• **EXERCISE DIRECTIONS**:
Would you write out, word for word, each line of the records below from the top through the one holding "Given: Subscribe using the black 订阅 button"?

[Items from a data source]

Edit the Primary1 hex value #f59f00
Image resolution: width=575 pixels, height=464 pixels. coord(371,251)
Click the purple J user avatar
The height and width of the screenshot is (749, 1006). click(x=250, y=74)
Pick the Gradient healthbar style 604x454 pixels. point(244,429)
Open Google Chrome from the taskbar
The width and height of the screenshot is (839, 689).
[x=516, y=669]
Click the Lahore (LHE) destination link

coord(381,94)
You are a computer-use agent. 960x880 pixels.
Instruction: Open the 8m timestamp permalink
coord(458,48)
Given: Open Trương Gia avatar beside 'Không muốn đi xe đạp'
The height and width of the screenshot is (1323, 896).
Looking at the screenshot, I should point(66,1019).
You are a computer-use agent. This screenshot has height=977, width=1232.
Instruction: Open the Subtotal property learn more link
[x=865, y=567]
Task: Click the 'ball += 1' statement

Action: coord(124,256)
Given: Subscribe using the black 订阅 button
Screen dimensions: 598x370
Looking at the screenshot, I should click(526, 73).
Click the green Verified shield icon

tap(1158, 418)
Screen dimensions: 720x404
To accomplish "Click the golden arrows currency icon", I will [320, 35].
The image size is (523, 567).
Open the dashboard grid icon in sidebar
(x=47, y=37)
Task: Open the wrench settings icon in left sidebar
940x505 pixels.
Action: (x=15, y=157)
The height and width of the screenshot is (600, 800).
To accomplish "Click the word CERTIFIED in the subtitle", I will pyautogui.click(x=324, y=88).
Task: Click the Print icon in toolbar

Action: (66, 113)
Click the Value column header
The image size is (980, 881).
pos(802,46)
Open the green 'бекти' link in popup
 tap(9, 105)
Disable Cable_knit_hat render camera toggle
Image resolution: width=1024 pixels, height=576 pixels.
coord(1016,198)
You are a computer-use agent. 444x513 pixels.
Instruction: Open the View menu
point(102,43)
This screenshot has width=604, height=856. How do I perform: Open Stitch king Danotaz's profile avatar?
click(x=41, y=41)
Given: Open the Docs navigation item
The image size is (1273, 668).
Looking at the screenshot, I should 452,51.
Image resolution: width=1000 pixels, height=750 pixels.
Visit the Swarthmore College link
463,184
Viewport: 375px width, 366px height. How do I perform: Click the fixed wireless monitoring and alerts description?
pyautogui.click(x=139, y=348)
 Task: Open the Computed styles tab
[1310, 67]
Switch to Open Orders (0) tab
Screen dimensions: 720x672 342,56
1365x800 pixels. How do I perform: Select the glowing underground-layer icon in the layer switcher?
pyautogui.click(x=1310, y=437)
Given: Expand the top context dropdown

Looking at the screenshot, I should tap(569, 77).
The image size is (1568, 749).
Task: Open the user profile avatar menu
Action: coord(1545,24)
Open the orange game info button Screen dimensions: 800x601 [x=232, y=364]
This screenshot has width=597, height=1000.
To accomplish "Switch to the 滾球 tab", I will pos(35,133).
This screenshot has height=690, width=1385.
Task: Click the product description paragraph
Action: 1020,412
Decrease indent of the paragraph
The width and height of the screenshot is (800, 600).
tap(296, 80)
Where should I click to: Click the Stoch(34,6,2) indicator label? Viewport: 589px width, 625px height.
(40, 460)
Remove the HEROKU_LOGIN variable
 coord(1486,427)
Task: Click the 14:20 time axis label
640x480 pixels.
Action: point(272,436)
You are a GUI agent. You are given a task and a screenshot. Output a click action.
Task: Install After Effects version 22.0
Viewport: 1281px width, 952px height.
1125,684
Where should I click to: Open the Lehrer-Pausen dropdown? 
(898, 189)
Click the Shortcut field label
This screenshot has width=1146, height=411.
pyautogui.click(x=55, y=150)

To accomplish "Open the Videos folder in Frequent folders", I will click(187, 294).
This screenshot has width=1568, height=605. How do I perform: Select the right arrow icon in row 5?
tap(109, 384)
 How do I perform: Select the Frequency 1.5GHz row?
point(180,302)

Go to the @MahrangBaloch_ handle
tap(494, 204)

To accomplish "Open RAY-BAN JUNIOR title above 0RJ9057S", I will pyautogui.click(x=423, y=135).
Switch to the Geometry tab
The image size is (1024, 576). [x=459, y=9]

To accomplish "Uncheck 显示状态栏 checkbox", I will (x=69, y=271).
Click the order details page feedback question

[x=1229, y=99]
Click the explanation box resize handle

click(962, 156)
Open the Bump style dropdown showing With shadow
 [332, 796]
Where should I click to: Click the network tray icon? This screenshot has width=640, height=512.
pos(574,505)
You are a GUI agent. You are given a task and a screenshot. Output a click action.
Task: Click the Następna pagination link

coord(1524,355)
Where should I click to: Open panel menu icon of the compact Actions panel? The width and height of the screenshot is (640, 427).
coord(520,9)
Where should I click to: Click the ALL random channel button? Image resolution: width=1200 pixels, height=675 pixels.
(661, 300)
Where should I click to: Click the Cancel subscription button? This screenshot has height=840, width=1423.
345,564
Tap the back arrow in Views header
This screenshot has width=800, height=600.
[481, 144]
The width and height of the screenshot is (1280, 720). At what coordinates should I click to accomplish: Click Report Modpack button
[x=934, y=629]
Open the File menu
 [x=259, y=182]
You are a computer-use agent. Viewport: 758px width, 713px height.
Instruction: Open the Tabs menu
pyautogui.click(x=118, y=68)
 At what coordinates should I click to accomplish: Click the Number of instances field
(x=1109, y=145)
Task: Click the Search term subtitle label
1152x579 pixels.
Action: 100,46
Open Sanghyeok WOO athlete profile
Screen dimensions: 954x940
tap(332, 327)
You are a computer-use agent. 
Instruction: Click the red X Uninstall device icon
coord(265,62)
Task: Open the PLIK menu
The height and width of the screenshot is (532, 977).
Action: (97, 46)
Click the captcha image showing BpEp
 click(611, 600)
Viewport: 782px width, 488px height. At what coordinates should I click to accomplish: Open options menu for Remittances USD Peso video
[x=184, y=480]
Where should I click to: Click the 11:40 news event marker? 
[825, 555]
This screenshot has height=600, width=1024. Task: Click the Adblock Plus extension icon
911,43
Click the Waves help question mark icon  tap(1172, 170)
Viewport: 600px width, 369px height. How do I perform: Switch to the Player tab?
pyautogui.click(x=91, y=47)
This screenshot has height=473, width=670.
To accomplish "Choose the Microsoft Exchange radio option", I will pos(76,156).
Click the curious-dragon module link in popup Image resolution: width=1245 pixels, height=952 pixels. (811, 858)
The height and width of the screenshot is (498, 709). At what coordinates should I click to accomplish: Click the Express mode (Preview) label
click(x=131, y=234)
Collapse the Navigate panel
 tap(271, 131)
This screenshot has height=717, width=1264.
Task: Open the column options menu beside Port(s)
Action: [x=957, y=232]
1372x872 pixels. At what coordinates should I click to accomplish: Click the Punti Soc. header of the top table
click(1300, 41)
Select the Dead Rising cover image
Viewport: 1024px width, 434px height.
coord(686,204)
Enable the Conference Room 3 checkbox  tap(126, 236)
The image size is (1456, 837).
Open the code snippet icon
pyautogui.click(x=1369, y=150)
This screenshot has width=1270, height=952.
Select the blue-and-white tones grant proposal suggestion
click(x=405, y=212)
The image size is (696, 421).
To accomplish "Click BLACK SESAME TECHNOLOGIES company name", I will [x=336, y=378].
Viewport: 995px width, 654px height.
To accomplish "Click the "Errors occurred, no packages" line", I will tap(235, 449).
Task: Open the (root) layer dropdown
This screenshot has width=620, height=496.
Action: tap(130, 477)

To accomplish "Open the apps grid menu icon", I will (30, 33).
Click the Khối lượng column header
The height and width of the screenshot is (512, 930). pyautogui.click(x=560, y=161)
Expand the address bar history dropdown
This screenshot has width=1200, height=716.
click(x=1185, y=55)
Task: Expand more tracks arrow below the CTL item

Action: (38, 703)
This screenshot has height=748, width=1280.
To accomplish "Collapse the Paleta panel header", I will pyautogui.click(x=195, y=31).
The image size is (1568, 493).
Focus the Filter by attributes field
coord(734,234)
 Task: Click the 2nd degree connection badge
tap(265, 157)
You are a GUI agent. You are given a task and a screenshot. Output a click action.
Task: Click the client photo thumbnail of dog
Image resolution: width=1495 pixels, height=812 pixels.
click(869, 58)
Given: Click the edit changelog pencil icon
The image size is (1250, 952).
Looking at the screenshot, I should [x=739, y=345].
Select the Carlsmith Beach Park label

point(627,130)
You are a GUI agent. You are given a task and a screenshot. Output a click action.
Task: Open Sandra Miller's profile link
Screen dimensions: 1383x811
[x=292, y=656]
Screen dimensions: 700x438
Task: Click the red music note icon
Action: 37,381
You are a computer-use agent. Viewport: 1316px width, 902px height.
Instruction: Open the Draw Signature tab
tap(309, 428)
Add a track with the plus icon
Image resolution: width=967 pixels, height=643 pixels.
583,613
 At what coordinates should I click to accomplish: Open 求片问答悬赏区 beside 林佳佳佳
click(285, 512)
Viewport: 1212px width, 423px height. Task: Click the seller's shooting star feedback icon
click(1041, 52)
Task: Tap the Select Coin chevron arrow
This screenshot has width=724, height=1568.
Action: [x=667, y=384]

• **RESPONSE TO THIS EXERCISE**:
Edit the Primary1 hex value #f59f00
Image resolution: width=575 pixels, height=464 pixels. coord(371,251)
Click the purple J user avatar
The height and width of the screenshot is (749, 1006). click(x=250, y=74)
Pick the Gradient healthbar style 604x454 pixels. point(244,429)
Open Google Chrome from the taskbar
The width and height of the screenshot is (839, 689).
[x=516, y=669]
Click the Lahore (LHE) destination link

coord(381,94)
You are a computer-use agent. 960x880 pixels.
Instruction: Open the 8m timestamp permalink
coord(458,48)
Given: Open Trương Gia avatar beside 'Không muốn đi xe đạp'
The height and width of the screenshot is (1323, 896).
Looking at the screenshot, I should point(66,1019).
You are a computer-use agent. This screenshot has height=977, width=1232.
Instruction: Open the Subtotal property learn more link
[x=865, y=567]
Task: Click the 'ball += 1' statement

Action: coord(124,256)
Given: Subscribe using the black 订阅 button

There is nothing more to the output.